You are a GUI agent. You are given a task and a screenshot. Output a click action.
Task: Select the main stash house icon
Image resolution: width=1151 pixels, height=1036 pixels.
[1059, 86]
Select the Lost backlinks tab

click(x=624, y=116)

____________

• **How to complete this task**
Retype the material in full, keeping each line exactly as it is.

• **Task result**
You are a GUI agent. You are given a task and a screenshot. Output a click action.
Task: Select the main stash house icon
Image resolution: width=1151 pixels, height=1036 pixels.
[1059, 86]
Select the Lost backlinks tab

click(x=624, y=116)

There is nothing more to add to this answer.